X. "Oh, I could bear much affliciton in some other way, but this is very grievous to me, the unsettledness of my condition."
  1. The Psalmist says, "that every man in his settled estate is vanity" (Psalm 39:5).
  2. Perhaps God sees it better for you to live in a continual dependence upon him, and not to know what your condition shall be on the morrow, than for you to have a more settled condition in terms of the comforts of the creature.
  3. This may be your comfort: though for outward things you are mightily unsettled, yet for the great things of your soul and eternal welfare there you are settled.
XI. "If I had never been in a better condition then I could bear this affliction, if God had always kept me in such a low condition, I could be content."
  1. Is your eye evil because God has been good to you heretofore?
  2. Did God give you more prosperity before? It was to prepare you for afflictions. We should look at all our outward prosperity as a preparation for afflictions.
XII. "But after I had taken a great deal of pains for this comfort, yet then I am thwarted in it. To be thwarted now after all the labour and pains I have taken, oh, this goes very hard."
  1. The greater the cross, the more obedience and submission.
  2. When you took a great deal of pains, was it not with submission to God?
  3. There will be more testimony of your love to God, if so be that you now yield up yourself to God in what cost you dear.
XIII. "Though I confess that my affliction is somewhat hard, and I feel some trouble within me, yet I thank God I do not break out in discontented ways to the dishonor of God; I keep it in, although I have much ado with my own heart."

Oh, do not satisfy yourselves with that, for the disorders of your hearts, and their sinful workings are as words before God.

8. How to Attain Contentment

I. Considerations to content the heart in any afflicted condition.
  1. We should consider, in all our wants and inclinations to discontent, the greatness of the mercies that we have, and the meanness of things that we lack.
  2. The consideration that God is beforehand with us with his mercies should content us.
  3. The consideration of the abundance of mercies that God bestows and we enjoy. It is a saying of Luther: "The sea of God's mercies should swallow up all our particular afflictions."
  4. Consider the way of God towards all creatures.
  5. The creature suffer for us; why should not we be willing to suffer, to be serviceable to God?
  6. Consider that we have but a little time in this world.
  7. Consider the condition that others have been in, who have been our betters.

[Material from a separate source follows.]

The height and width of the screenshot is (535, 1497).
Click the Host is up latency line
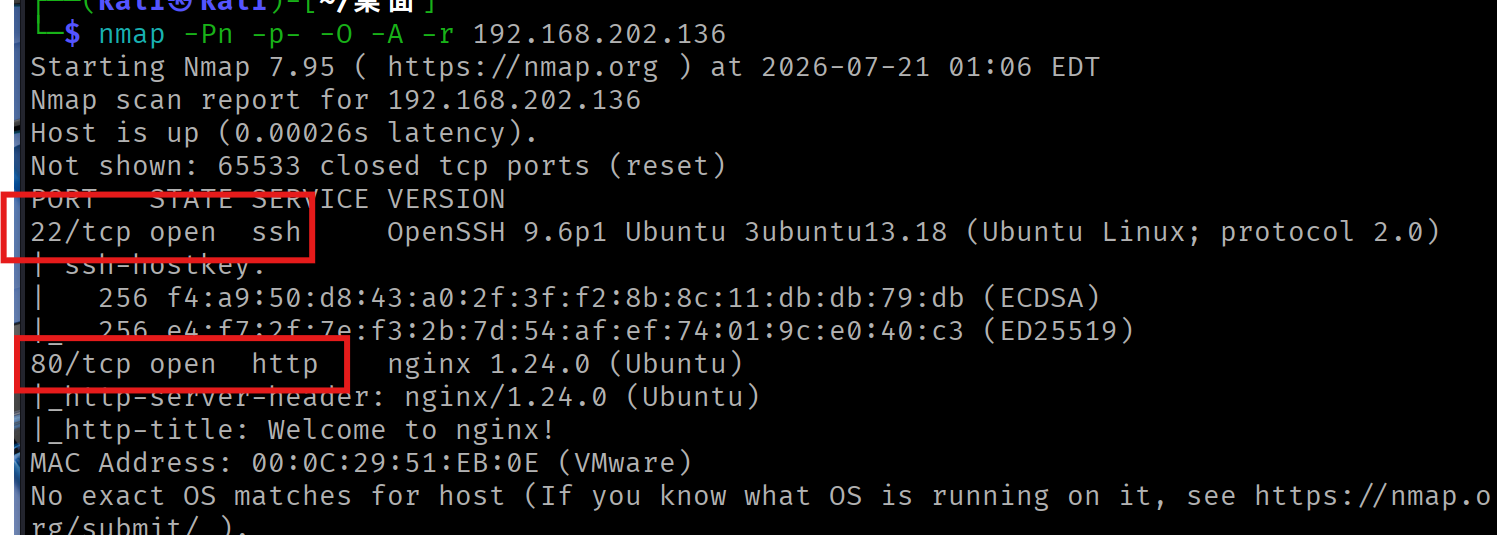[x=285, y=133]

  8. Before your conversion, before God wrought upon your souls, you were contented with the world without grace, though you had no interest in God nor Christ; why cannot you now be contented with grace and spiritual things without the world?
  9. Consider when God has given you such contentedness you have not given him the glory.

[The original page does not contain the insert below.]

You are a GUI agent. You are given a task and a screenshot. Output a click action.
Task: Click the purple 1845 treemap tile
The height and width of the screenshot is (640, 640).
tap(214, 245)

  10. Consider all the experience that you have had of God's doing good to you in the want of many comforts.
II. Directions: what to do for helping our hearts to contentment.
  1. All the rules and helps in the world will do us little good unless we get a good temper within our hearts.
  2. If you would get a contented life, do not grasp too much of the world, do not take in more of the business of the world than God calls you to do.
  3. Be sure of your call to every business you go about.
  4. I am to walk by rule in the work that I am called to.
  5. Exercise much faith.
  6. Labour to be spiritually minded.
  7. Do not promise yourselves too much beforehand; do not reckon on too great things.
  8. Labour to get your hearts mortified to the world, dead to the world.
  9. Let not men and women pore too much upon their afflictions.
  10. I beseech you to observe this though you should forget many of the others: make a good interpretation of God's ways towards you.
  11. Do not so much regard the fancies of other men, as what indeed you feel yourselves.
  12. Be not inordinately taken up with the comforts of this world when you have them.